Reproduce every entry below precisely; do not include the pictures.

Data records
================================
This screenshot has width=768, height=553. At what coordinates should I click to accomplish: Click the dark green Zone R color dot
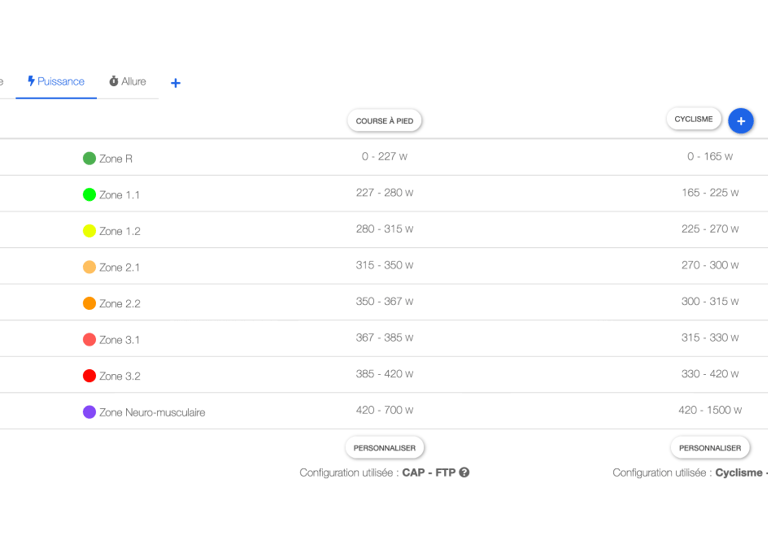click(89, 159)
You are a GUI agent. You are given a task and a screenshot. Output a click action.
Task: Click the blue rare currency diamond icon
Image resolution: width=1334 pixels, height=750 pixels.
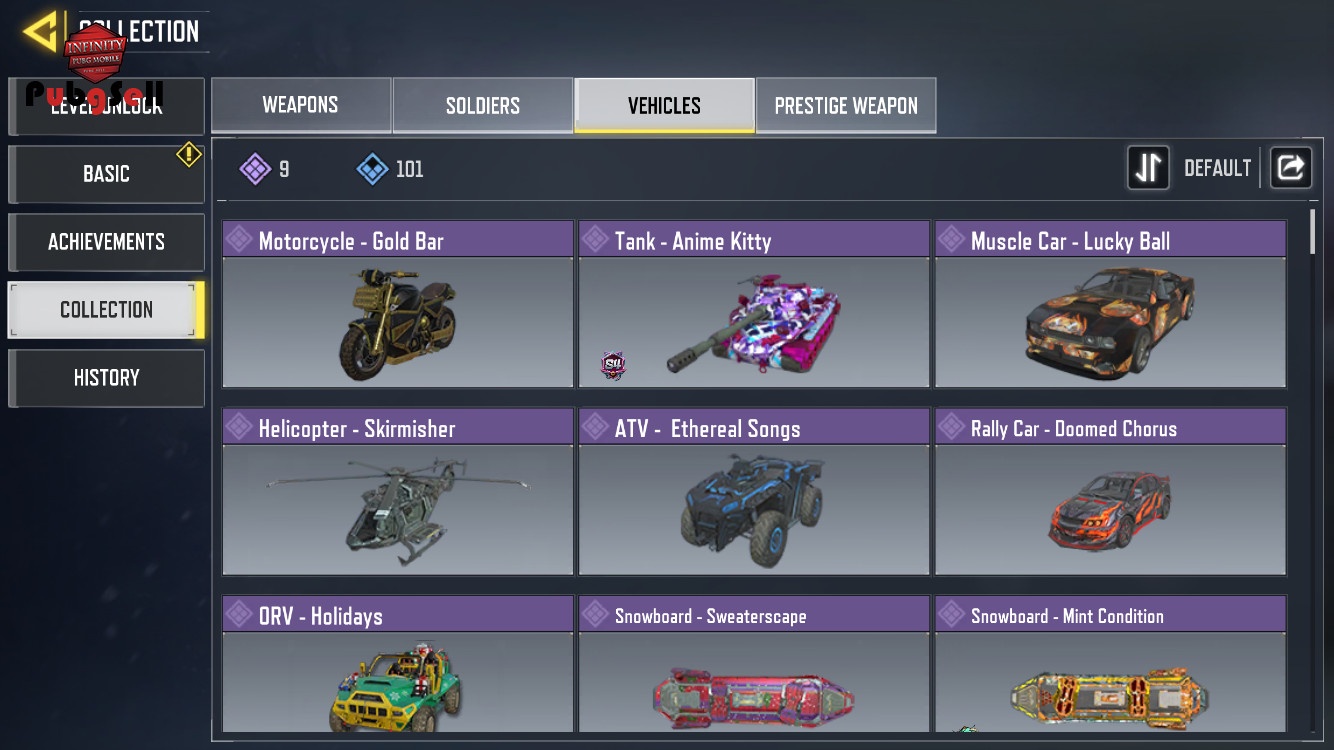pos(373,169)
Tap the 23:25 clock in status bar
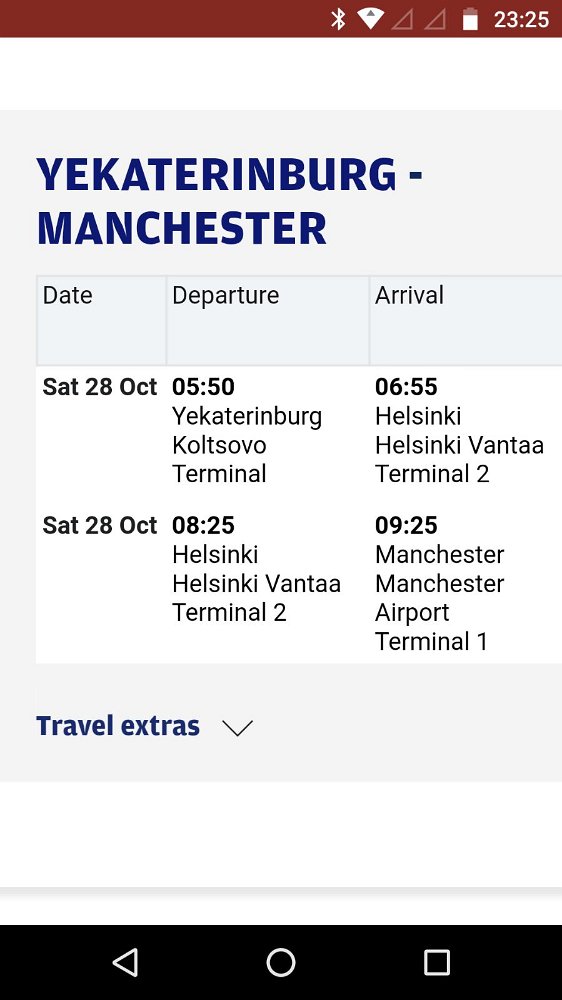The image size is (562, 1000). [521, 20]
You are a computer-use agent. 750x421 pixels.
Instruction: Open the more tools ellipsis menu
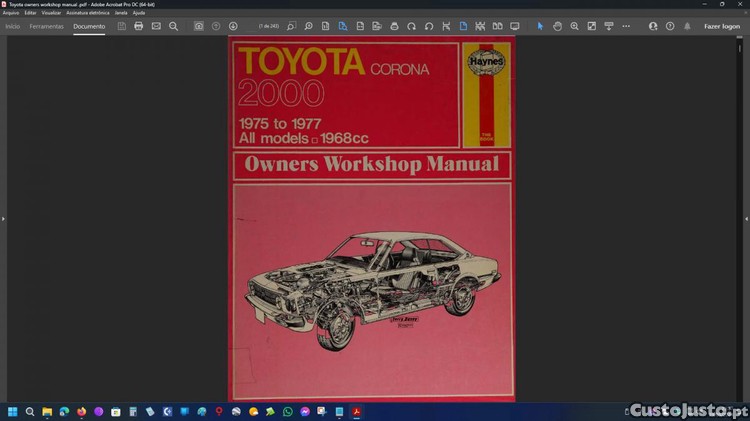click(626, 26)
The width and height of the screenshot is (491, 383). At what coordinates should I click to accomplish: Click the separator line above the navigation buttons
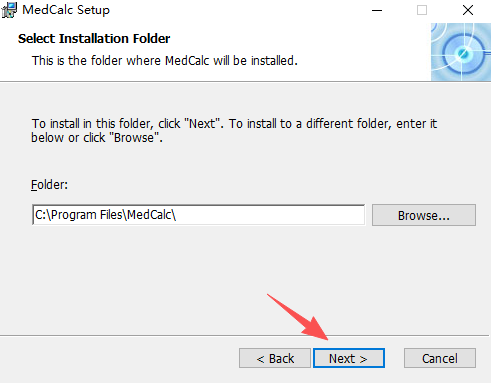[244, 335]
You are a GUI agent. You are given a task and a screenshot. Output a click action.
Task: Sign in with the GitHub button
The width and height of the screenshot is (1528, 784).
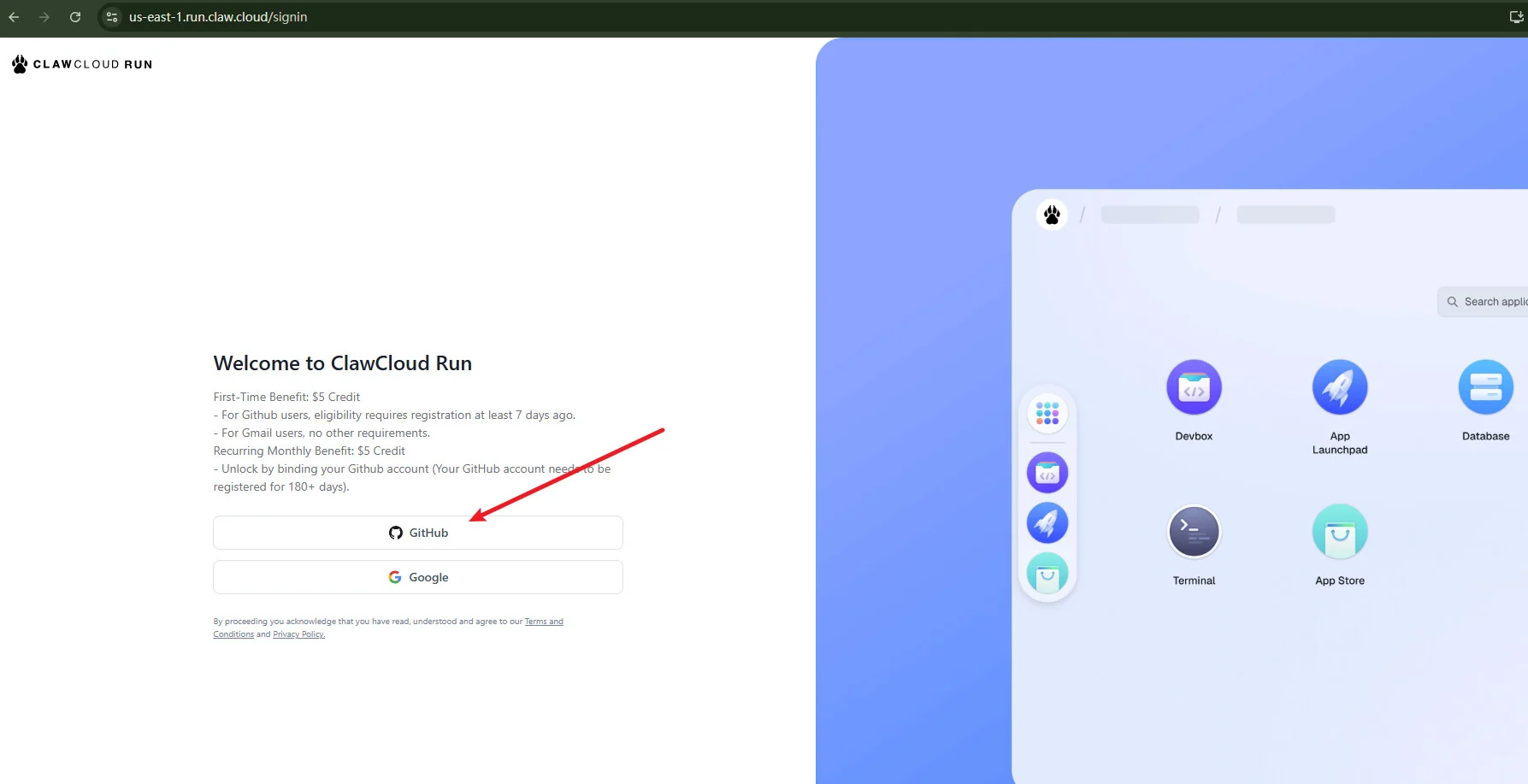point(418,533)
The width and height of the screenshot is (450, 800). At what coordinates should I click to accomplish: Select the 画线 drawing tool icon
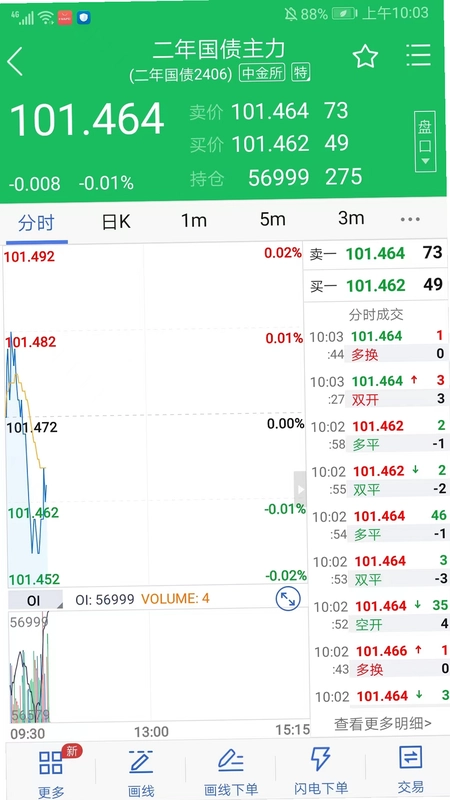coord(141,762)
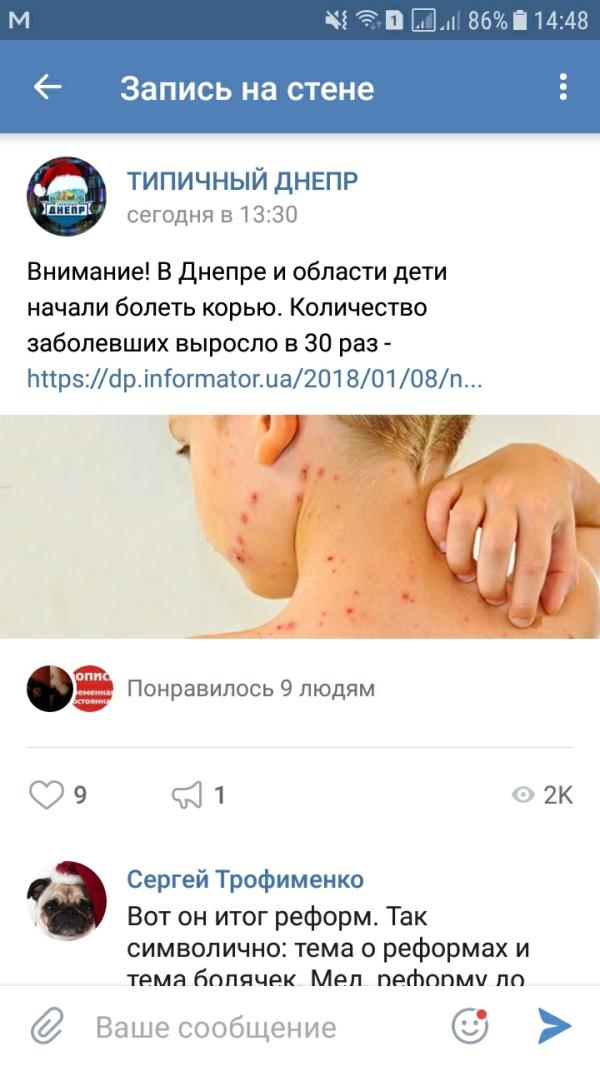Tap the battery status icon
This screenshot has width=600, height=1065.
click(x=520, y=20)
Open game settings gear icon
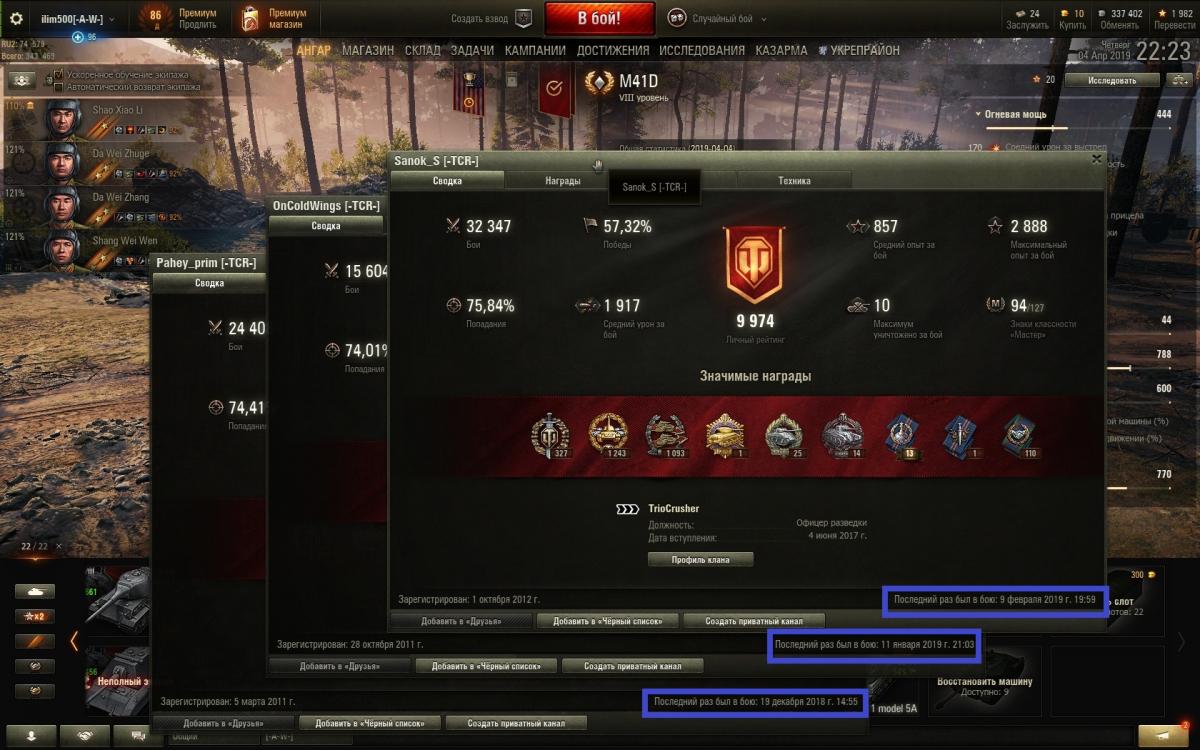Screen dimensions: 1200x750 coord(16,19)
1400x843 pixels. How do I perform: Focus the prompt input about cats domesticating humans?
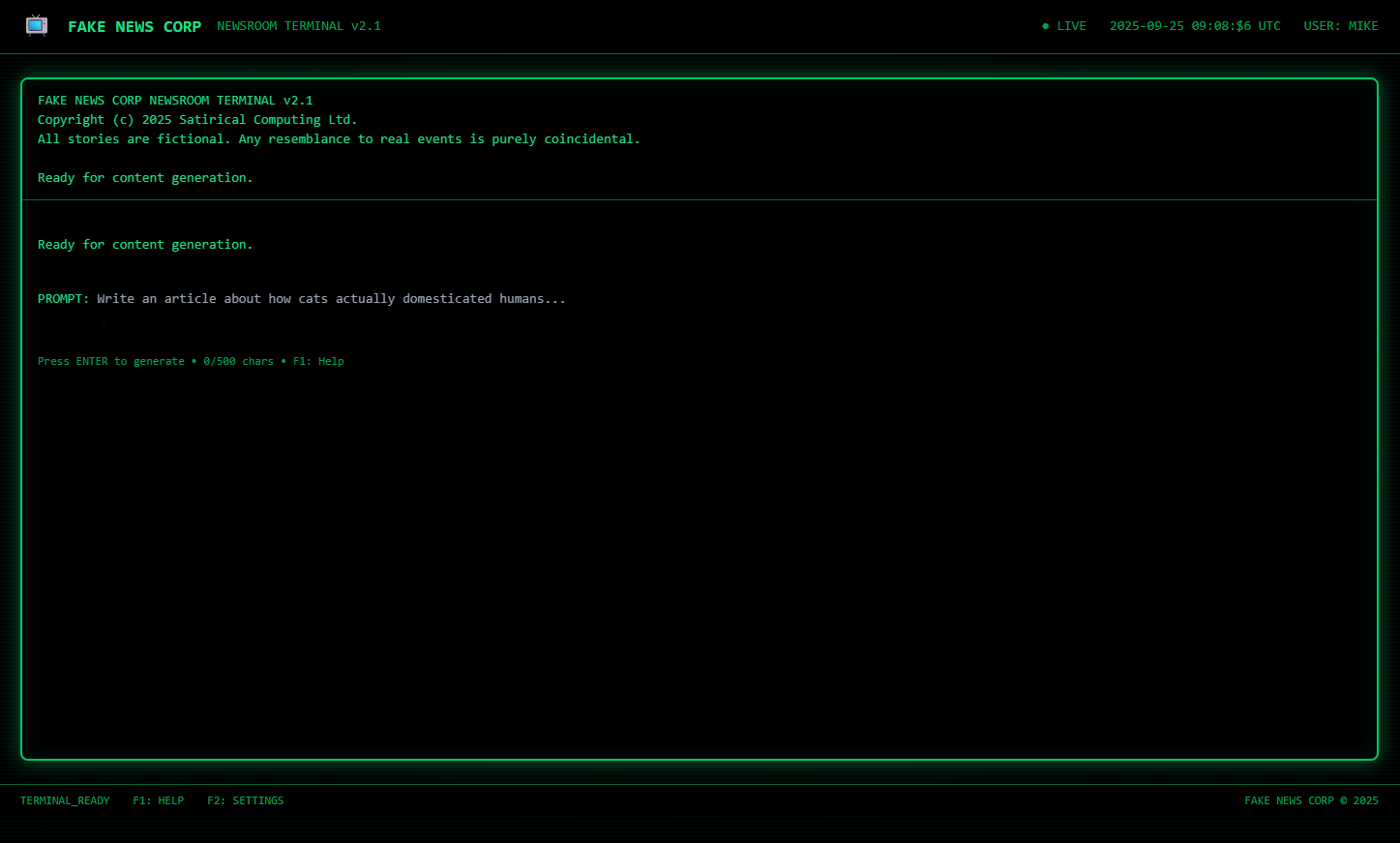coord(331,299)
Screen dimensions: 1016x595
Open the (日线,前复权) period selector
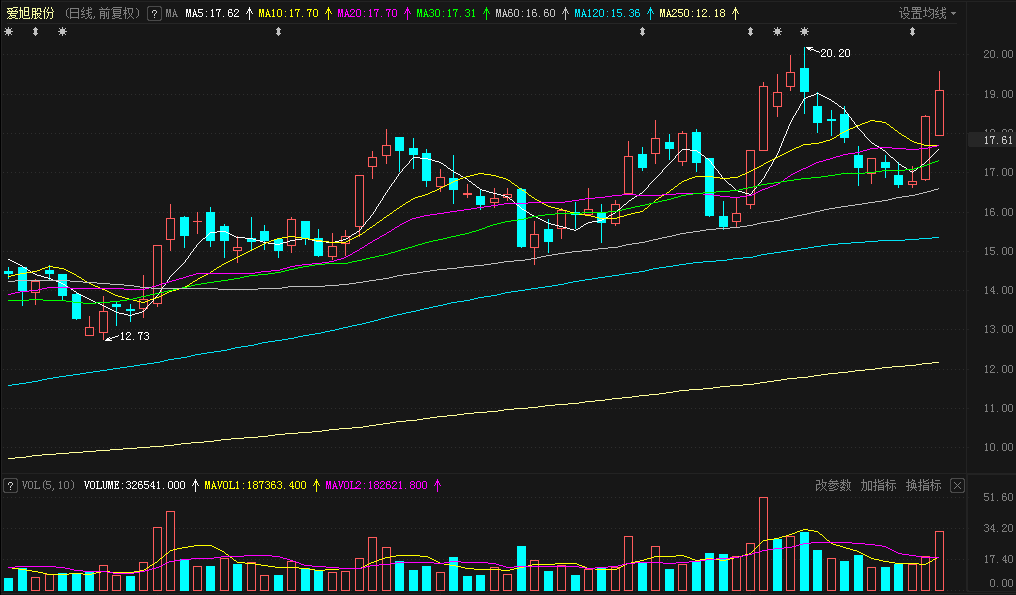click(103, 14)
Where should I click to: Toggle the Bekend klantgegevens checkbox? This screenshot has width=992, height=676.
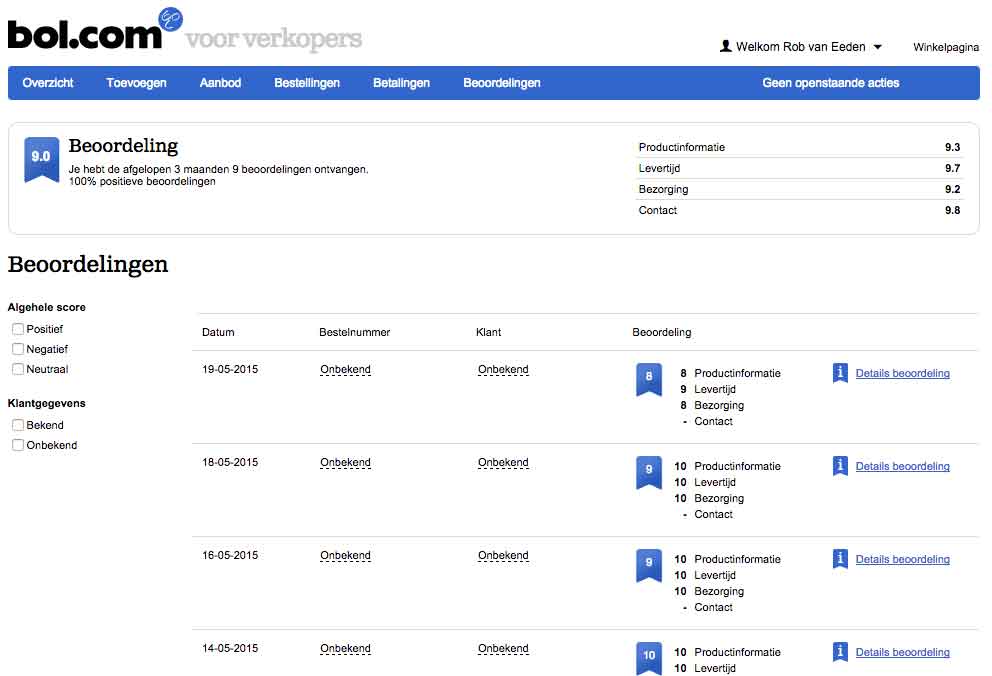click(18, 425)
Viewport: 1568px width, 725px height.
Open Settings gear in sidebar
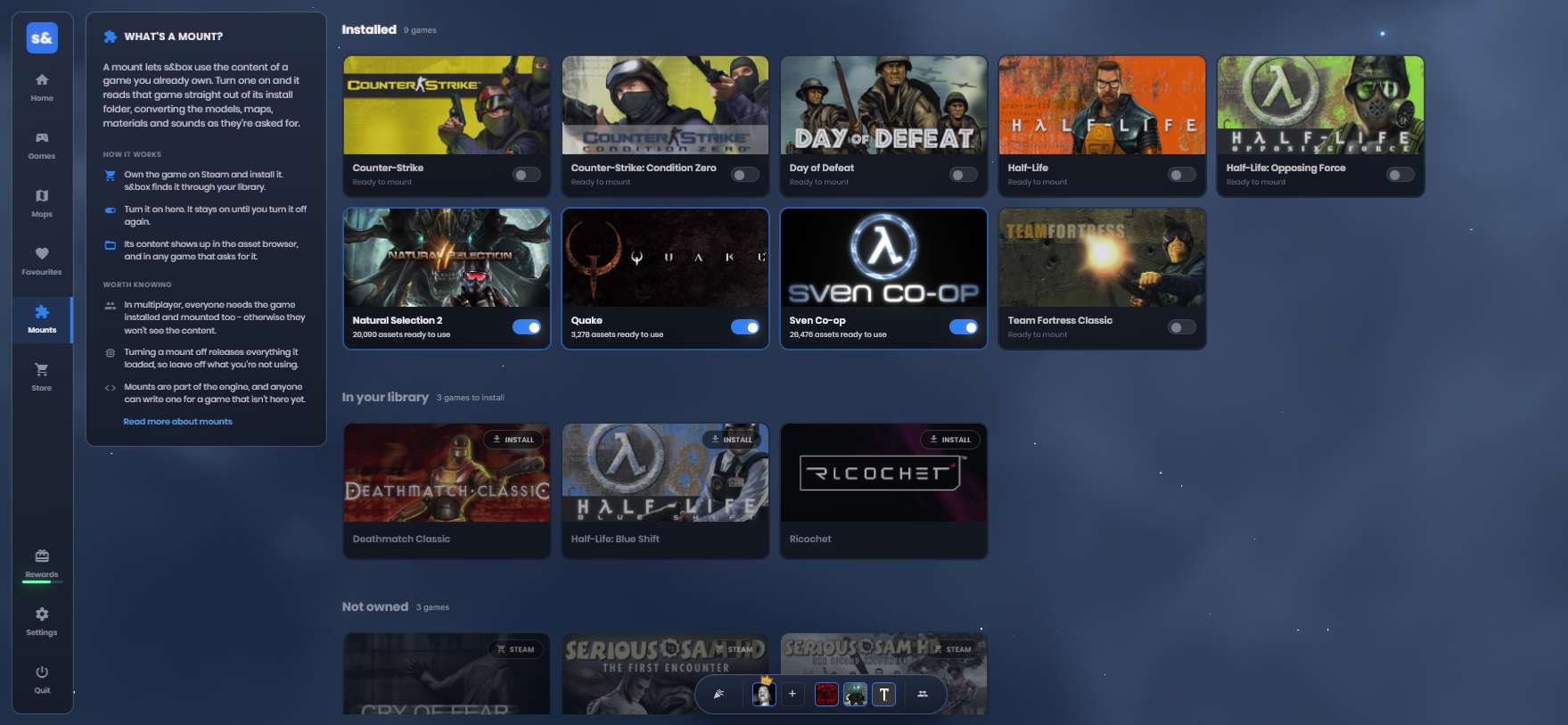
================================
TASK RESPONSE =
This screenshot has width=768, height=553. At what coordinates should I click to accomplish: Click the dark green Zone R color dot
click(89, 159)
You are a GUI agent. You are given a task and a screenshot. Output a click action.
Task: Click the blue rare currency diamond icon
Image resolution: width=1334 pixels, height=750 pixels.
pos(373,169)
Tap the 23:25 clock in status bar
The image size is (562, 1000). [521, 20]
You are a computer-use agent. 750x421 pixels.
Instruction: Open the more tools ellipsis menu
click(626, 26)
The width and height of the screenshot is (491, 383). At what coordinates should I click to accomplish: Click the separator line above the navigation buttons
[244, 335]
You are a GUI agent. You are given a task and a screenshot. Output a click action.
Task: Sign in with the GitHub button
The width and height of the screenshot is (1528, 784).
point(418,533)
The width and height of the screenshot is (450, 800). At what coordinates should I click to accomplish: Select the 画线 drawing tool icon
coord(141,762)
Tap the battery status icon
This screenshot has width=600, height=1065.
click(x=520, y=20)
Open game settings gear icon
Screen dimensions: 1200x750 coord(16,19)
1400x843 pixels. How do I perform: Focus the prompt input about cats domesticating humans?
coord(331,299)
Screen dimensions: 1016x595
Open the (日线,前复权) period selector
click(103, 14)
Where should I click to: Toggle the Bekend klantgegevens checkbox? This screenshot has width=992, height=676.
click(18, 425)
Viewport: 1568px width, 725px height.
Open Settings gear in sidebar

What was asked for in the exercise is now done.